Scientific classification
- Kingdom: Animalia
- Phylum: Platyhelminthes
- Class: Monogenea
- Order: Dactylogyridea
- Family: Diplectanidae
- Genus: Pseudorhabdosynochus
- Species: P. cyathus
- Binomial name: Pseudorhabdosynochus cyathus Hinsinger & Justine, 2006

= Pseudorhabdosynochus cyathus =

- Genus: Pseudorhabdosynochus
- Species: cyathus
- Authority: Hinsinger & Justine, 2006

Species of flatworm

Pseudorhabdosynochus cyathus is a diplectanid monogenean parasitic on the gills of the grouper Epinephelus howlandi. It has been described in 2006.

==Description==
Pseudorhabdosynochus cyathus is a small monogenean, 0.4 mm-1.2 mm in length. The species has the general characteristics of other species of Pseudorhabdosynochus, with a flat body and a posterior haptor, which is the organ by which the monogenean attaches itself to the gill of is host. The haptor bears two squamodiscs, one ventral and one dorsal.
The sclerotized male copulatory organ, or "quadriloculate organ", has the shape of a bean with four internal chambers, as in other species of Pseudorhabdosynochus.

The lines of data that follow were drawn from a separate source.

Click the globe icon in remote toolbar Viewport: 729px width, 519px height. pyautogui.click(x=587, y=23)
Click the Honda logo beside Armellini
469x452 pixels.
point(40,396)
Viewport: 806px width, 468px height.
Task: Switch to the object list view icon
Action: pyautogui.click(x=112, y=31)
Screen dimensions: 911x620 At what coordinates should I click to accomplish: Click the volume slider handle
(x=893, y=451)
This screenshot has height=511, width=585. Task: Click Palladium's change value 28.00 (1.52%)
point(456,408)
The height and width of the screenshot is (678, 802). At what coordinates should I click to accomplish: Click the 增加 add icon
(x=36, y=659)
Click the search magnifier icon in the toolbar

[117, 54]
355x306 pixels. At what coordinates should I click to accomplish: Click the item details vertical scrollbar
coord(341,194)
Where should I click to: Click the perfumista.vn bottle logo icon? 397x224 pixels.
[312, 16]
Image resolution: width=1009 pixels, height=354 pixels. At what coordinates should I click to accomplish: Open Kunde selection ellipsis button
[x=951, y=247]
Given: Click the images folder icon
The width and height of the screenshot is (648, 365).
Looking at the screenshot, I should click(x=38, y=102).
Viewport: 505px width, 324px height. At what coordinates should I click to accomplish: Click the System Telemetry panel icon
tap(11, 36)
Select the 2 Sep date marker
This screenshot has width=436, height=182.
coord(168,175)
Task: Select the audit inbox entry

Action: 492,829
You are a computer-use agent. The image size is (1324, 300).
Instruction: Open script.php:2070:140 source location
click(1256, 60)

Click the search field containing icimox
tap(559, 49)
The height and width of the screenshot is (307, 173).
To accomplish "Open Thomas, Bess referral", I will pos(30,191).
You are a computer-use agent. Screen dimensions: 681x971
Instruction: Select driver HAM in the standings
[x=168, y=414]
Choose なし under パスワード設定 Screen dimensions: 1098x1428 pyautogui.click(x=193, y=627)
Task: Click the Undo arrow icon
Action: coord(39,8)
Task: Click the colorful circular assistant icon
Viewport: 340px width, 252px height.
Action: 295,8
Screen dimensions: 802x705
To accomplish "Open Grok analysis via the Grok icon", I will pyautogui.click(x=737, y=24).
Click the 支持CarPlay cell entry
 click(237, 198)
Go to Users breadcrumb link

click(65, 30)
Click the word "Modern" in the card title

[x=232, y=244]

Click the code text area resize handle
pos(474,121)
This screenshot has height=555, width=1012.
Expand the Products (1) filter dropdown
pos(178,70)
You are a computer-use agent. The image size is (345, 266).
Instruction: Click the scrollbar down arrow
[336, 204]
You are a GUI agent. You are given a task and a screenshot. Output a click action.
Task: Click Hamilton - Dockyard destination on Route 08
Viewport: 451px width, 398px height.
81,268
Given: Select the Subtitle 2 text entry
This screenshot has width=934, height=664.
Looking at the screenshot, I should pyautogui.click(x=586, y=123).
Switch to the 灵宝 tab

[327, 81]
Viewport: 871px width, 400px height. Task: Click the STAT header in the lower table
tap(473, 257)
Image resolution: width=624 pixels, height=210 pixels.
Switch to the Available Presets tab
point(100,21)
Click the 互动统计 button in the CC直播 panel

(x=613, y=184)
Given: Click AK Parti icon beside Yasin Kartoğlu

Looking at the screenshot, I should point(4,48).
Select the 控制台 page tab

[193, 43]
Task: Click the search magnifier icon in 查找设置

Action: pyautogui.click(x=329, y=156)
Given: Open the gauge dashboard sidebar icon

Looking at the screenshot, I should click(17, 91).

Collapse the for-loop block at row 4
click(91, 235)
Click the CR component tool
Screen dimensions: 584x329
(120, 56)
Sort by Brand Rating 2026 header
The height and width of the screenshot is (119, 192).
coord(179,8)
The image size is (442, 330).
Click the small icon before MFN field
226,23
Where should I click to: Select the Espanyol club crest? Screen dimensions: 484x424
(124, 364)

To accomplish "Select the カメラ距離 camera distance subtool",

The vagina includes a sclerotized part, which is a complex structure, resembling to what is found in P. cupatus.

==Etymology==
Cyathus is Latin for cup, bowl. Pseudorhabdosynochus cyathus was named with reference to P. cupatus (cupatus means ‘‘in form of cup’’), and refers to the cup-shape of the squamodiscs in live specimens.

==Hosts and localities==
The type-host and only recorded host of P. cyathus is the grouper Epinephelus howlandi (Serranidae: Epinephelinae). The type-locality and only recorded locality is off Nouméa, New Caledonia.
It was found in New Caledonia that large host fish, Epinephelus howlandi, harboured only P. venus Hinsinger & Justine, 2006 and that small hosts (of fork length less than 300–350 mm) harboured only P. cyathus. Only one fish, of intermediate length, was found with both species of parasites.